If you are new to Go, you probably saw the word rune being used. But would you be able to precise what it is?
Runes in Go
A rune in Go is essentially a synonym to the type int32 which by convention is set to an Unicode code point. A code point is a numerical value that can represent single characters but can also have other meanings, such as formatting. With UTF-8 encoding, different code points are encoded as sequences from one to four bytes long.
For example, the rune literal ‘a’ is the ASCII code 97 or Unicode U+0061. In summary, a rune in Go is:
- a synonym to the type int32
- A type, with keyword rune aliased to the type int32
- A Unicode codepoint
- A character
Rune Literals
Another important point to remember is that Go code is encoded as UTF-8, meaning that string literals will use encoding by default and can be written as a character within single quotes.
And as we'll see later, Go also accepts any ASCII character as well as Unicode code points either directly or with numeric escapes. For example, a rune whose value is less than 256 can be written with a single hexadecimal escape (e.g., '\x41' for 'A') but \u or \U escape must be used for higher values.
ASCII, Unicode and UTF
And since we're talking ASCII and Unicode, let's understand why we should understand how they differ.
ASCII
ASCII (abbreviated from American Standard Code for Information Interchange) is a character encoding standard for electronic communication. It's development started in the 60's and still widely used today.
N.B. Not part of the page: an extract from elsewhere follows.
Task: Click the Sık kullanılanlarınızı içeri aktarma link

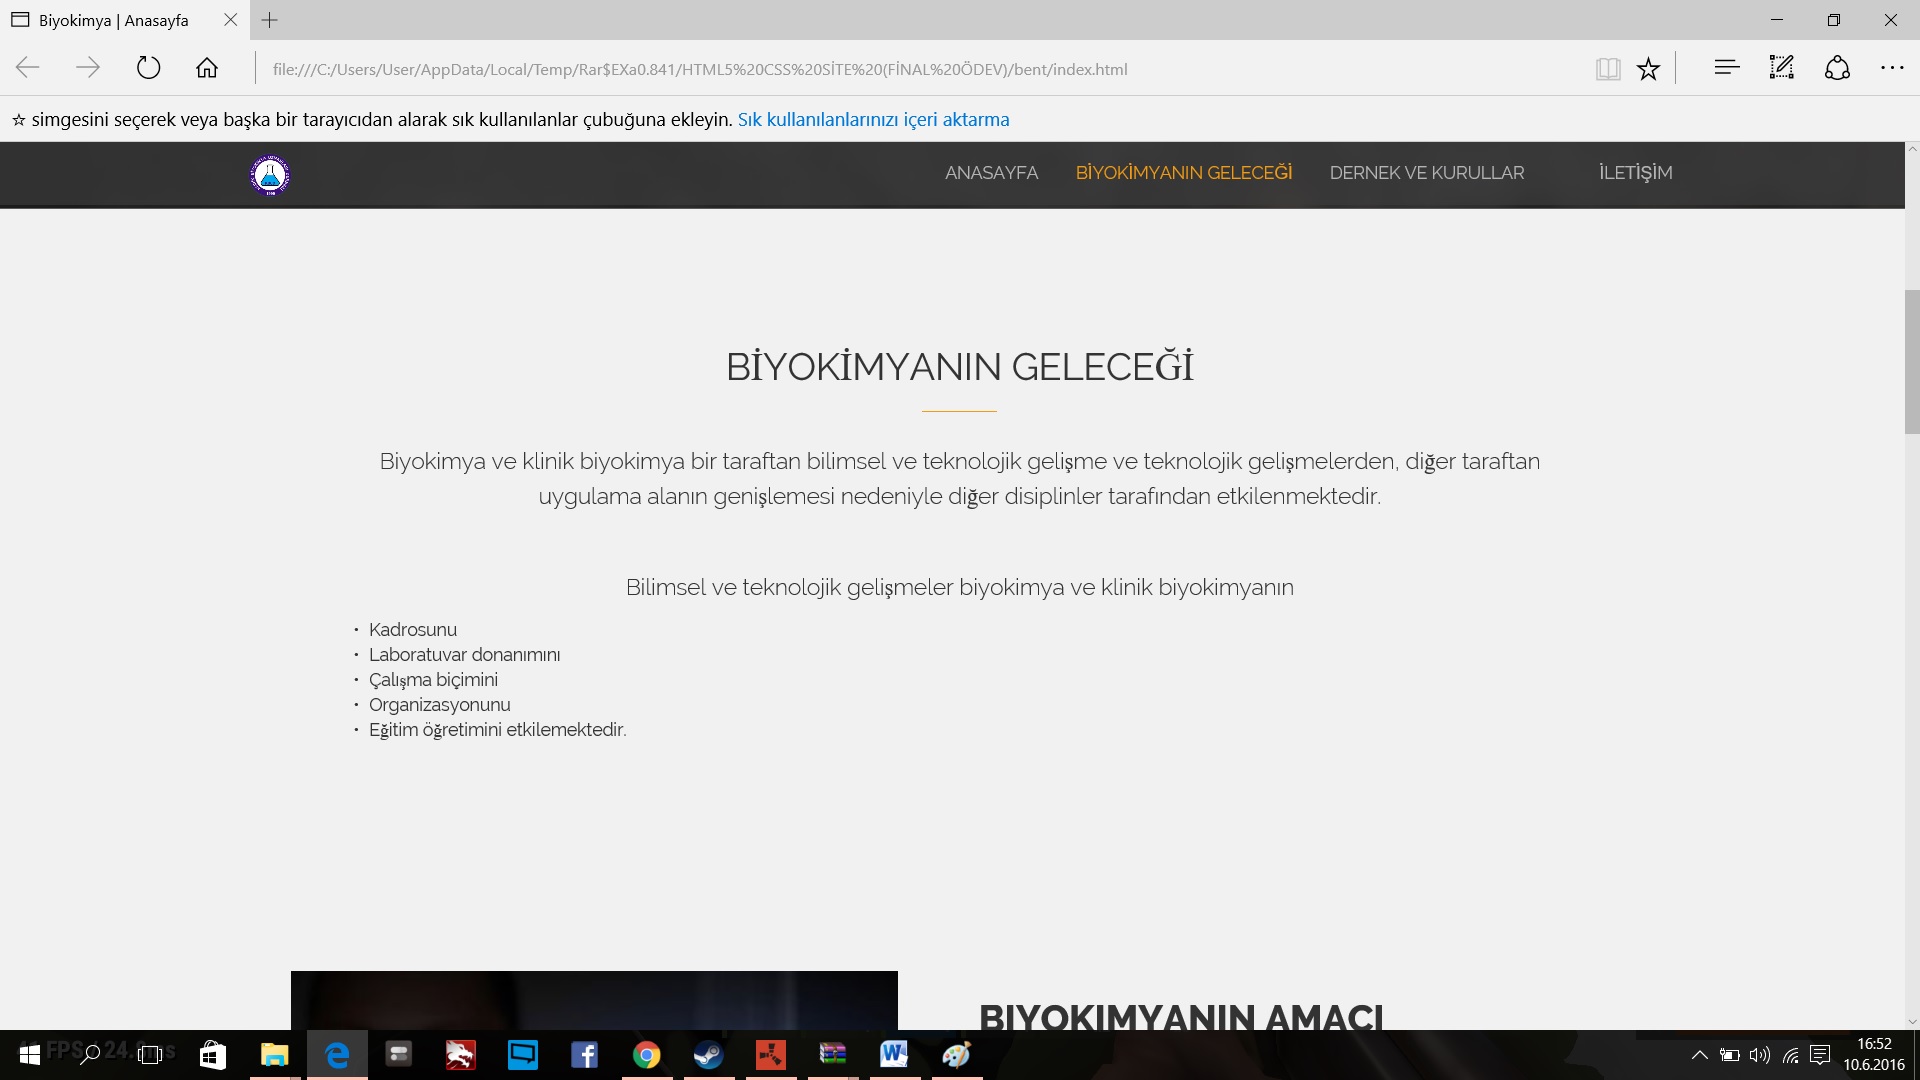Action: (x=873, y=119)
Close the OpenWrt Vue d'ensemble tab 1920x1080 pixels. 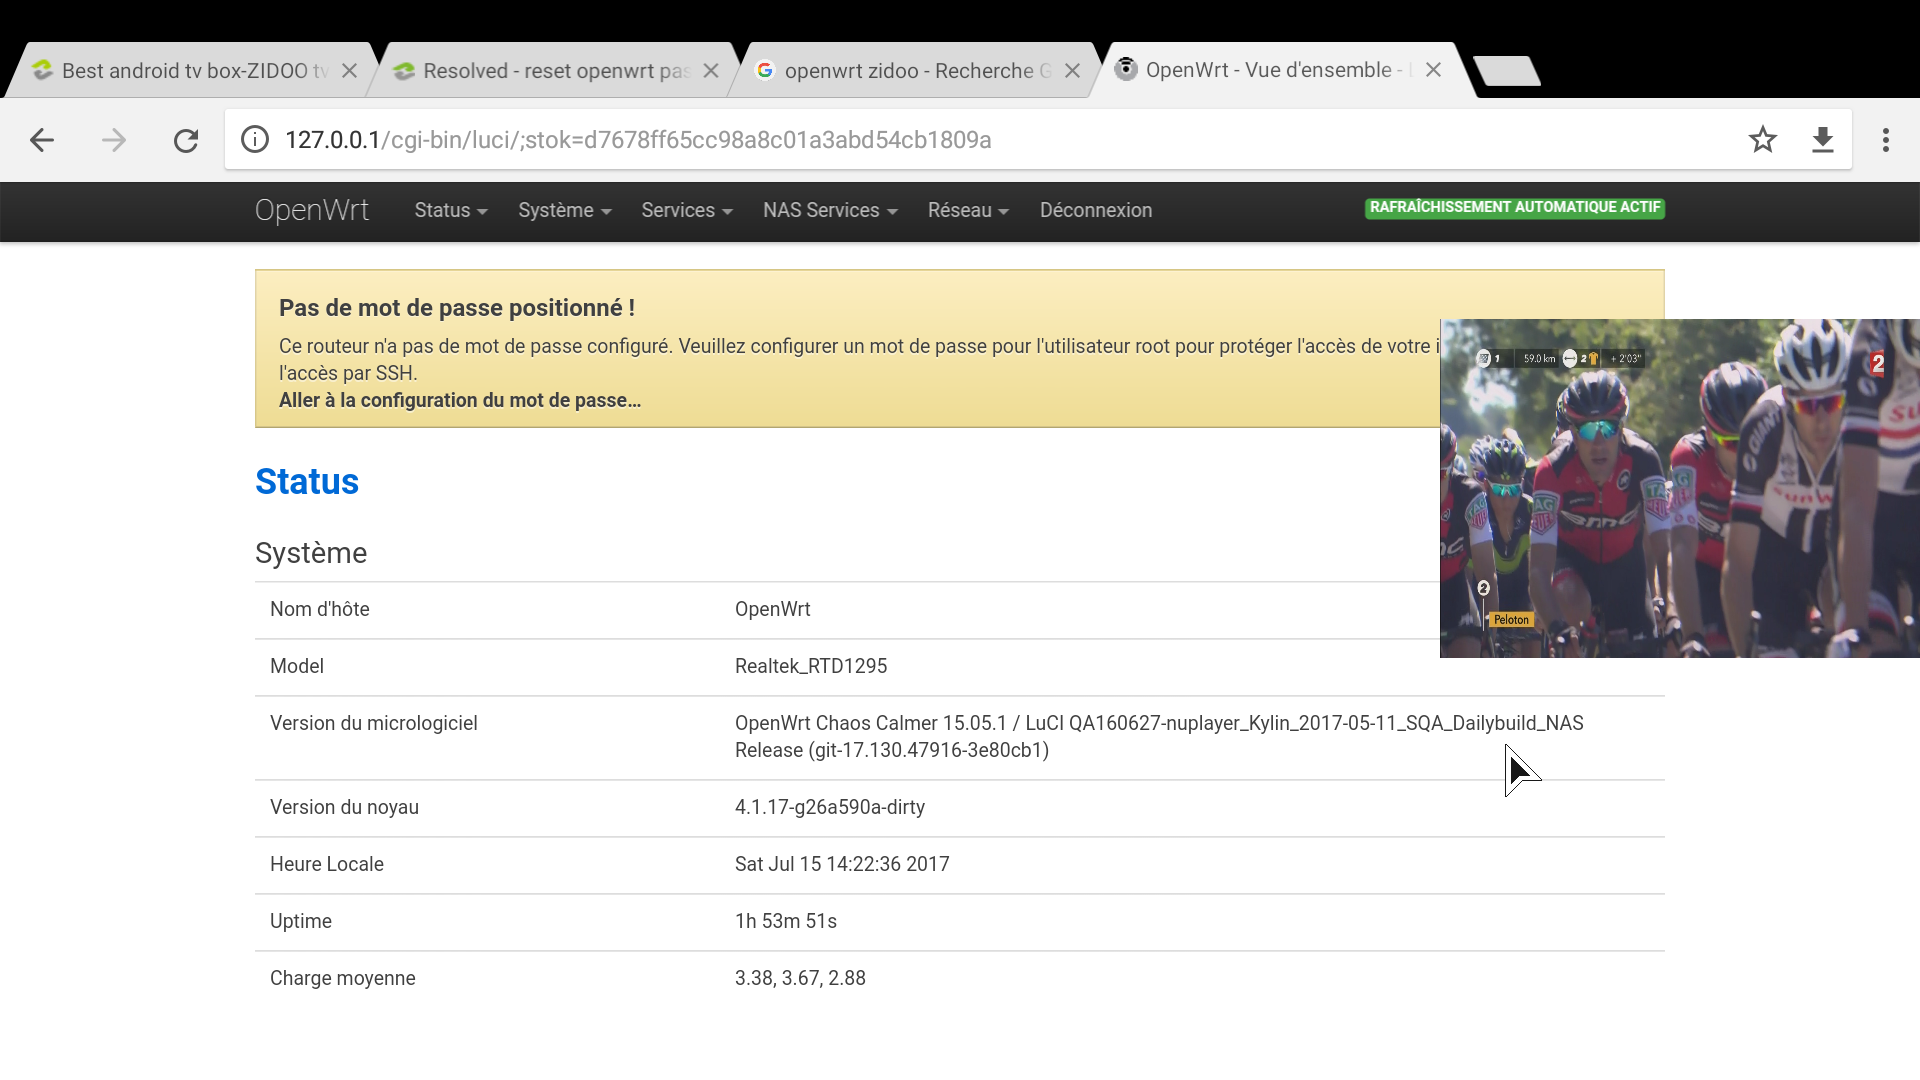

But ASCII is limited to only128 characters (or 7 bits with code points ranging from 0 to 127), which means that it only contains enough to hold un-accented letters, numbers and a few other characters, leaving out accents and most of the characters used by Eastern languages.
Unicode
For that reason, a new standard called Unicode was created as a superset of ASCII and defines over 140k characters (but capable of more than a million code points), more than sufficient to handle most of the characters in all languages present in the world plus new if necessary.
Unicode can be implemented by different character encodings. The Unicode standard defines Unicode Transformation Formats (UTF) UTF-8, UTF-16, and UTF-32, and several other encodings. The most commonly used encodings are UTF-8, UTF-16, UCS-2 and GB18030, which's standardized in China and implements Unicode fully, while not an official Unicode standard.
UTF-8
Today, UTF-8 is the most common encoding on the internet. UTF-8 was invented by Ken Thompson and Rob Pike, two of the creators of Go, and is now a Unicode standard. It uses between 1 and 4 bytes to represent each rune but only one byte for ASCII characters, and 2 or 3 bytes for runes. The first 128 Unicode code points represent the ASCII characters, which means that any ASCII text is also a UTF-8 text.
Unicode Standard Notation
Unicode has the standard notation for codepoint, starting with U+, followed by its codepoint in hexadecimal. For example, U+1F600 represents the Unicode character 😀. To get the Unicode value in Go, use the %U format.
Printing Runes
Runes are usually printed with the following formats:
- %c: to print the character
- %q: to print the character within quotes
- %U: to print the value of the character in Unicode notation (U+<value>)
For example:
But other formats can also be used, including:
- %b: base 2
- %o: base 8
- %d: base 10
- %x: base 16, with lower-case letters for a-f
Conclusion
On this post we learned about runes in Go. Runes are essentially an alias for int32 and is equivalent to int32 in all ways. It is used, by convention, to distinguish character values from integer values.